Certo possiamo prendere la strada del dialogo e spiegargli le conseguenze e i rischi di una si fatta condotta, ma dubito che servirebbe a qualcosa. Anche il fumatore conosce perfettamente le conseguenze delle proprie azioni, ma avete mai visto qualcuno chiamare il numero verde stampato sul pacchetto per chiedere aiuto? Non credo. Occorre trovare delle argomentazioni più convincenti, ma soprattutto evitare di cadere nella trappola della co-dipendenza.

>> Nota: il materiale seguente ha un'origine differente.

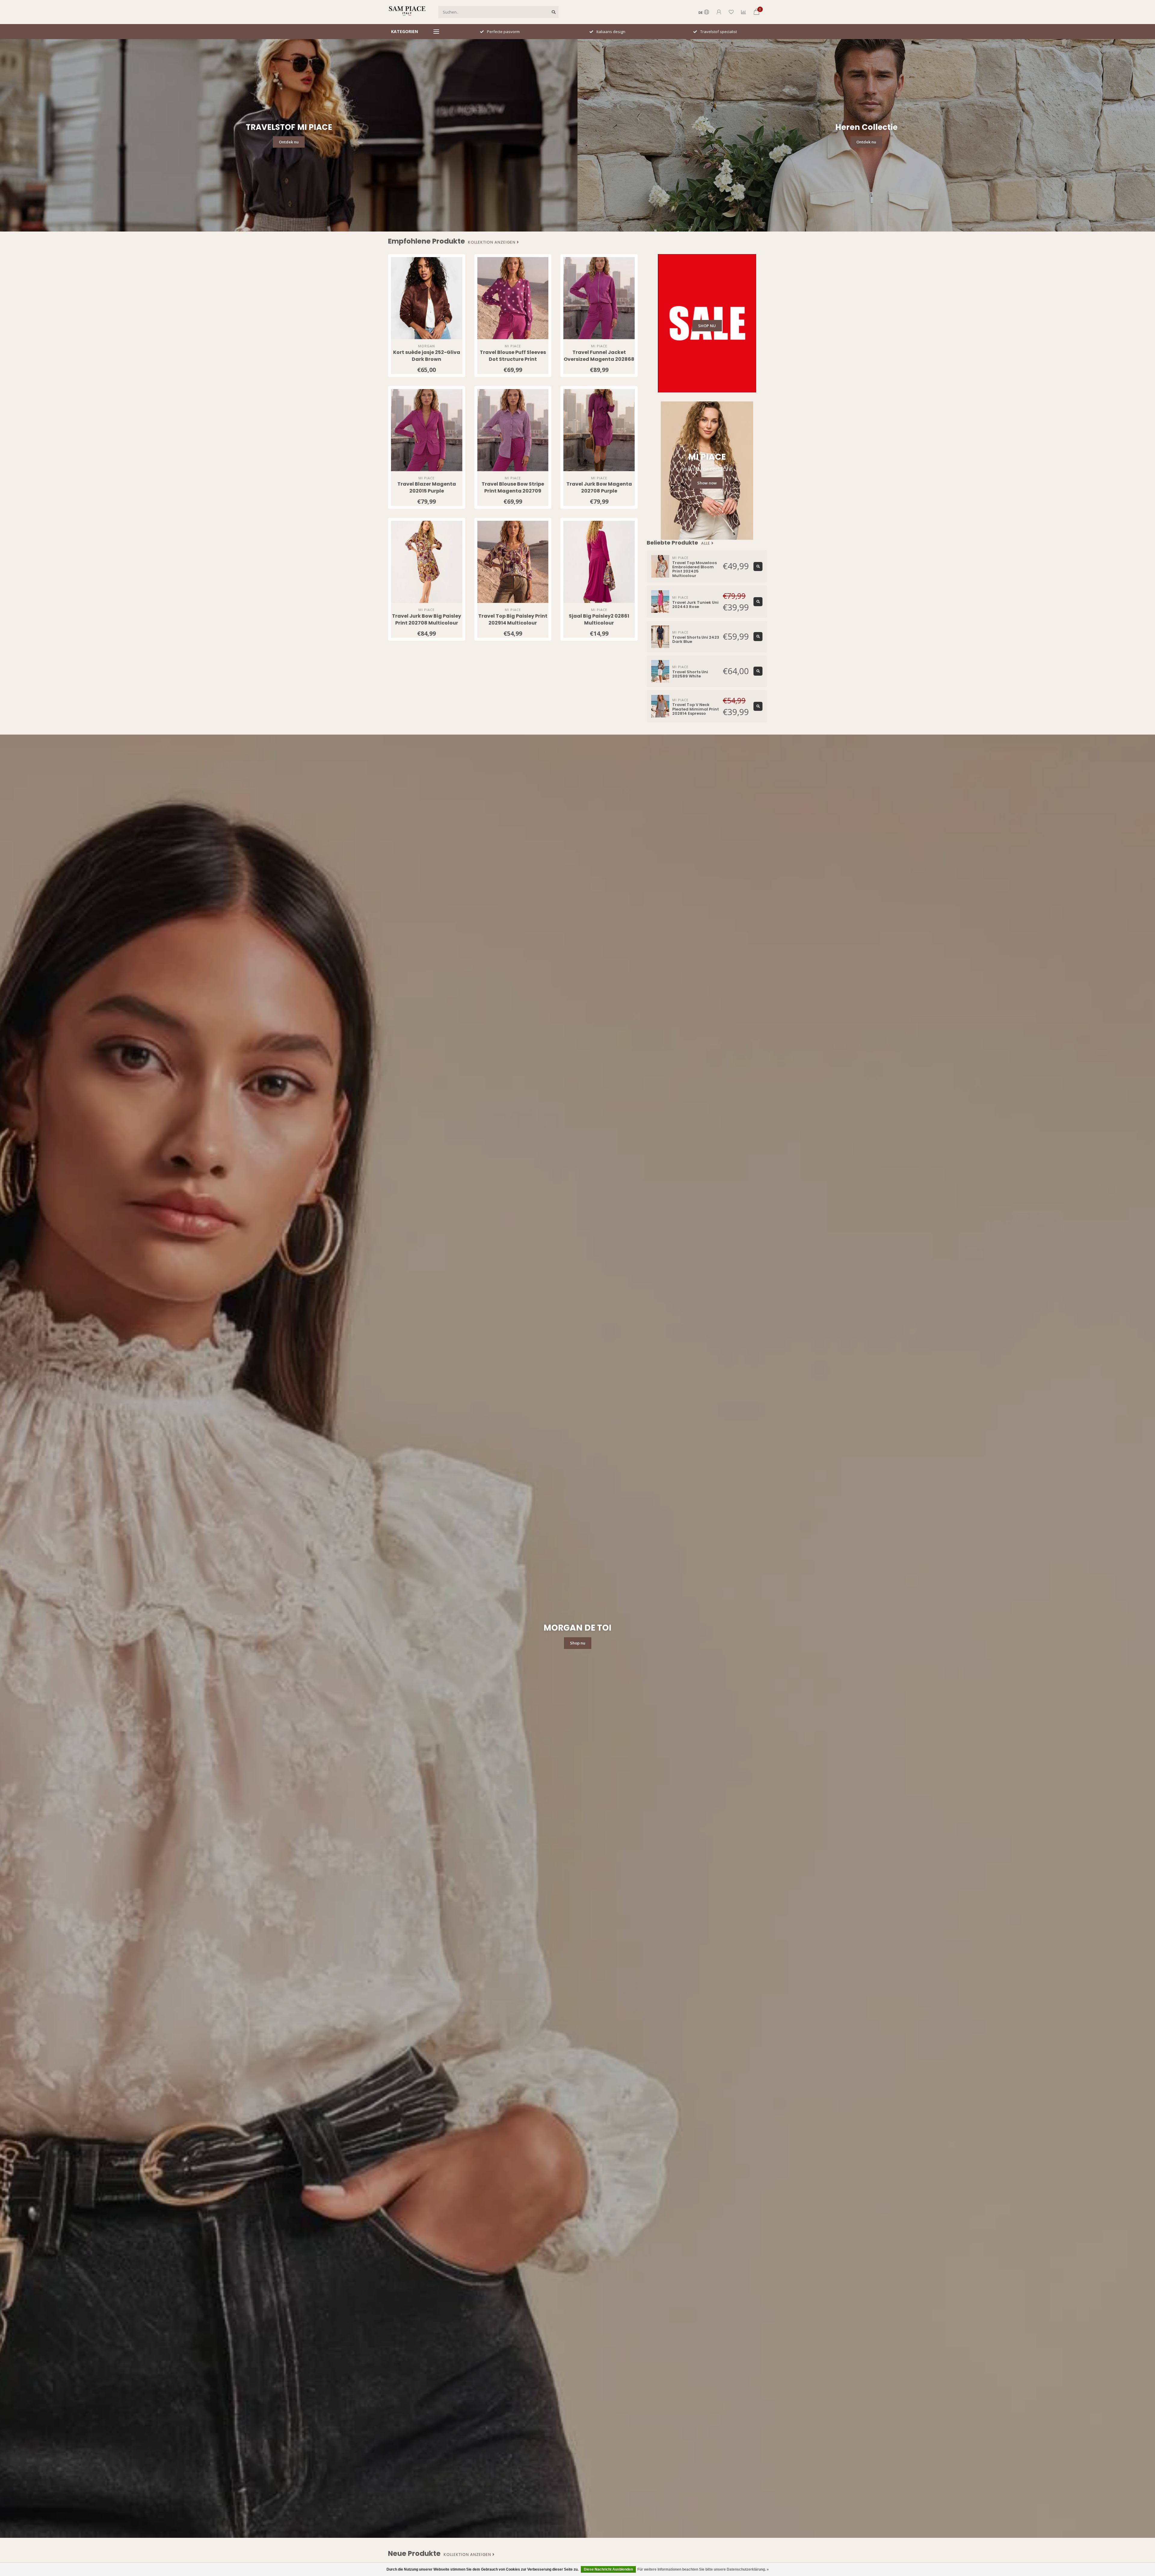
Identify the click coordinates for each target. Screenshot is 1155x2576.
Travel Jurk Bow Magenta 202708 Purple (599, 487)
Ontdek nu (289, 142)
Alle (706, 543)
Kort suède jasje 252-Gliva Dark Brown (426, 356)
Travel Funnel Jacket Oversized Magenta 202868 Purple (599, 359)
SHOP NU (707, 325)
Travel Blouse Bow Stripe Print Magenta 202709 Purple (513, 491)
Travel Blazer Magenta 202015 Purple (426, 487)
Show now (707, 483)
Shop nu (577, 1643)
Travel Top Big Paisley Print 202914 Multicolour (512, 619)
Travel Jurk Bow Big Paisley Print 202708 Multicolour (426, 619)
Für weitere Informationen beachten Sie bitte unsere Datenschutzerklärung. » (703, 2569)
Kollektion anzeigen (492, 242)
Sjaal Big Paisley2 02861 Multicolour (599, 619)
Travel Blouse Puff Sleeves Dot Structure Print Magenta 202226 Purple (513, 359)
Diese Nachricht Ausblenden (608, 2569)
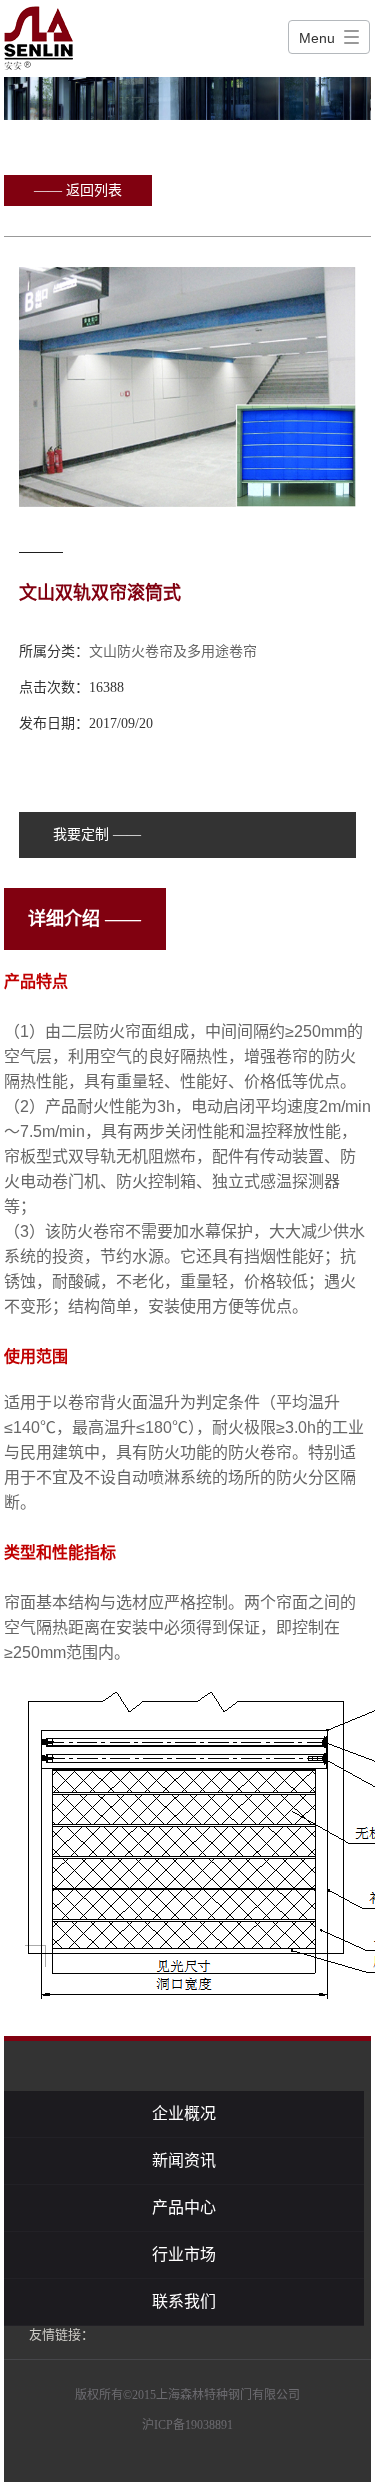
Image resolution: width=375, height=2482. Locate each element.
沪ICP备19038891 (187, 2425)
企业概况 (184, 2113)
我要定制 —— (97, 834)
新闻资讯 (184, 2160)
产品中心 (184, 2207)
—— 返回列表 (78, 190)
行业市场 (184, 2254)
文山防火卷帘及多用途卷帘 (173, 651)
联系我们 (184, 2301)
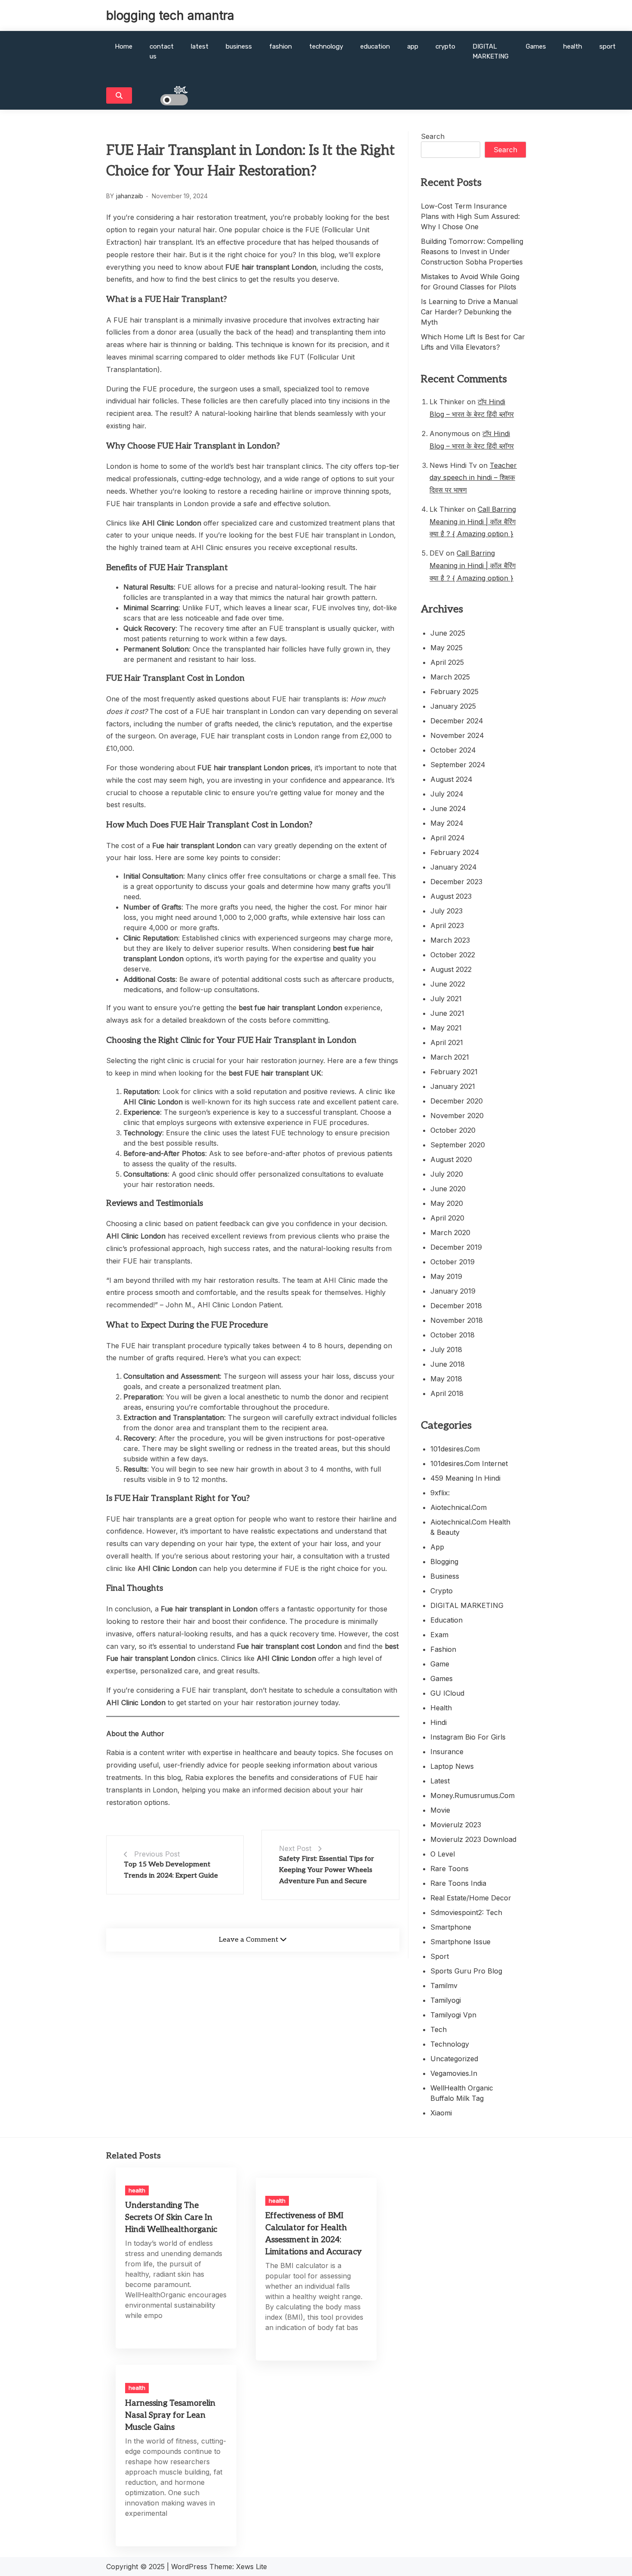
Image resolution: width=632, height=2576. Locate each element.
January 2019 (453, 1291)
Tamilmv (443, 1985)
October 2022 (452, 954)
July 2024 (446, 794)
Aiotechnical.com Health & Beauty (470, 1527)
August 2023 (451, 896)
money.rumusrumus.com (472, 1795)
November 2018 (456, 1320)
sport (607, 46)
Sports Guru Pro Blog (466, 1971)
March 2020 (450, 1232)
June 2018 (447, 1364)
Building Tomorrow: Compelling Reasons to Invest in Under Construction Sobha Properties (472, 251)
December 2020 (456, 1101)
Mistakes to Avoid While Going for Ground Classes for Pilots (470, 281)
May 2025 (446, 647)
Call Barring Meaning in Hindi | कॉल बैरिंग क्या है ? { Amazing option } (473, 521)
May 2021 (446, 1028)
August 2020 (451, 1159)
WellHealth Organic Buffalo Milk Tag (461, 2093)
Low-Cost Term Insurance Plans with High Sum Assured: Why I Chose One (470, 216)
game (439, 1664)
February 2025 (454, 691)
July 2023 (446, 911)
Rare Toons (449, 1868)
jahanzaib (129, 196)
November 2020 (457, 1115)
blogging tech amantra (170, 15)
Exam (439, 1634)
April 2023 (447, 925)
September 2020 (457, 1144)
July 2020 (446, 1174)
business (239, 46)
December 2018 (456, 1305)
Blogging (444, 1561)
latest (200, 46)
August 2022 (451, 969)
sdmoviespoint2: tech (466, 1912)
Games (536, 46)
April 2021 (446, 1042)
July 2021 (446, 998)
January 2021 (452, 1086)
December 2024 (456, 720)
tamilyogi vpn (453, 2014)
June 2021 (447, 1013)
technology (326, 46)
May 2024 (446, 823)
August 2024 (451, 779)
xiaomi (441, 2113)
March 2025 (450, 677)
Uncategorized (454, 2058)
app (412, 46)
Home (123, 46)
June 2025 (447, 633)
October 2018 (452, 1335)
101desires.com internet (469, 1463)
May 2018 (446, 1378)
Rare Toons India (458, 1883)
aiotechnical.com (458, 1507)
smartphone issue (460, 1941)
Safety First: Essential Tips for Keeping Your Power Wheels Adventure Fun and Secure (326, 1870)
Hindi (438, 1722)
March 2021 (449, 1057)
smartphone (450, 1927)
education (375, 46)
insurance (446, 1751)
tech (438, 2029)
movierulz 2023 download (473, 1839)
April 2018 (446, 1393)
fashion (280, 46)
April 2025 (447, 662)
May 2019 (446, 1276)
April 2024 (447, 837)
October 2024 (453, 750)
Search (433, 136)
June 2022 (447, 984)
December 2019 (456, 1247)
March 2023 (450, 940)
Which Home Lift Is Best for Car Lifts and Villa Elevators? (473, 341)
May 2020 (446, 1203)
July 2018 (446, 1349)
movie (440, 1810)
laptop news (452, 1766)
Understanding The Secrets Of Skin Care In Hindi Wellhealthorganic (171, 2218)
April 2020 (447, 1218)
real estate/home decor (470, 1898)
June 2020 (448, 1188)
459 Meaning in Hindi (465, 1478)
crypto (445, 46)
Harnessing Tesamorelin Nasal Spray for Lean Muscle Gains (170, 2415)
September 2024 (457, 764)
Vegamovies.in (453, 2073)
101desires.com (455, 1449)
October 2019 (452, 1261)
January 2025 (453, 706)
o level (442, 1854)
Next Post (295, 1848)
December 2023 (456, 881)
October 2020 (453, 1130)
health (572, 46)
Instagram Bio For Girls (468, 1737)
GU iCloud (447, 1693)
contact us (162, 51)
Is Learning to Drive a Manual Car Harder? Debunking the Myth (469, 311)
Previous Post (157, 1854)
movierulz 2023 (455, 1824)
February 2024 (454, 852)
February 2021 (454, 1071)
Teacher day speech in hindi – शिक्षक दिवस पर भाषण (473, 478)
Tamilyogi (445, 2000)
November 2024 (457, 735)
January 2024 (453, 867)
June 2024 (448, 808)
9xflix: (440, 1492)
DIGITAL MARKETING (490, 51)
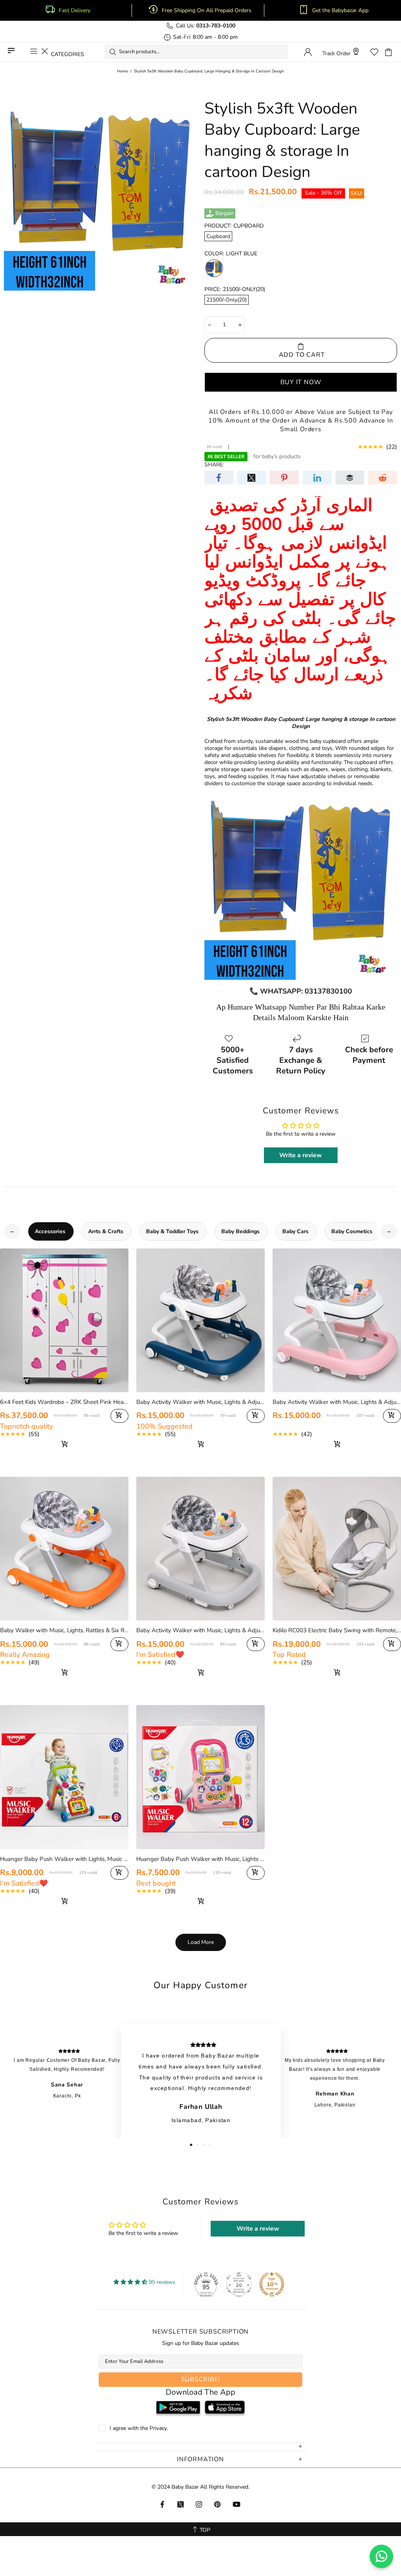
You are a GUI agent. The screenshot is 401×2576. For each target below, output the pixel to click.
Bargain (224, 213)
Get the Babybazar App (340, 10)
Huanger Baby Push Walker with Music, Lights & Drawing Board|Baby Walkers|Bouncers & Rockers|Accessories (200, 1859)
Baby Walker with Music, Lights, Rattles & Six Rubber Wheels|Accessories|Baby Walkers (64, 1630)
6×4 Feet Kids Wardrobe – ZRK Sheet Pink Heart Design (64, 1402)
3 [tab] (203, 2145)
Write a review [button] (300, 1155)
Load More (201, 1942)
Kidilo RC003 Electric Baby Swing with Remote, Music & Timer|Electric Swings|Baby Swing (337, 1630)
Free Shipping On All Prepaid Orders (207, 10)
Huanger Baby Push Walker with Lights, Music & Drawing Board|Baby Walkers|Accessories (64, 1859)
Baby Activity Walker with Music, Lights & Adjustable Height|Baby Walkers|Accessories (200, 1630)
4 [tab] (210, 2145)
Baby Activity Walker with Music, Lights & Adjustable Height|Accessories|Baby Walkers (200, 1402)
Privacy (158, 2428)
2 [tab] (197, 2145)
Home (122, 71)
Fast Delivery (74, 10)
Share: (214, 464)
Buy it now (301, 382)
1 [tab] (191, 2145)
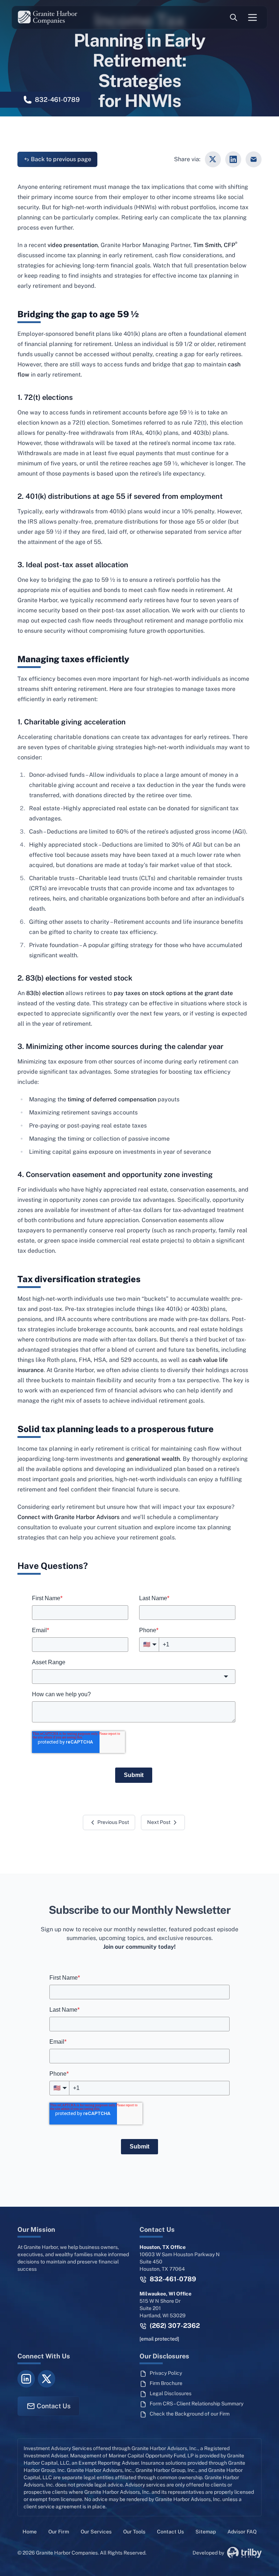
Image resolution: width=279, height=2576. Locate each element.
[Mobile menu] (252, 17)
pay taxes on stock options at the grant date (173, 993)
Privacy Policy (166, 2373)
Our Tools (134, 2532)
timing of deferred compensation (112, 1099)
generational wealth (153, 1458)
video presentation (73, 245)
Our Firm (58, 2532)
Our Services (96, 2532)
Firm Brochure (166, 2383)
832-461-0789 (172, 2279)
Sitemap (205, 2532)
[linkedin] (26, 2379)
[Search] (233, 17)
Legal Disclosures (170, 2393)
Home (30, 2532)
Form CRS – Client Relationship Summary (196, 2403)
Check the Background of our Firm (190, 2414)
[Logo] (48, 17)
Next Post (159, 1822)
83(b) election (45, 993)
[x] (46, 2379)
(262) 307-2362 (174, 2325)
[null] (213, 159)
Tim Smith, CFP (215, 245)
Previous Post (112, 1822)
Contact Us (53, 2406)
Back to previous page (61, 159)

Non deve essere il familiare ad adeguarsi al giocatore ma quest’ultimo a voi. Troppo spesso ho sentito in seduta la frase “Mi ha detto che avrebbe chiamato il medico ma poi non l’ha fatto, ora aspetto che gli ritorni la voglia”. Purtroppo questo è il modo più sicuro per creare una situazione a dir poco paradossale: il giocatore che dipende dal gioco e il familiare che dipende da lui. Per nostra fortuna anche il giocatore, come tutti gli esseri umani, è dotato di un istinto di sopravvivenza e dobbiamo fare leva su quello per ottenere ciò che vogliamo. Ha già perso un mucchio di soldi, la stima dei colleghi e degli amici, forse potrebbe perdere anche la persona che tiene più al mondo.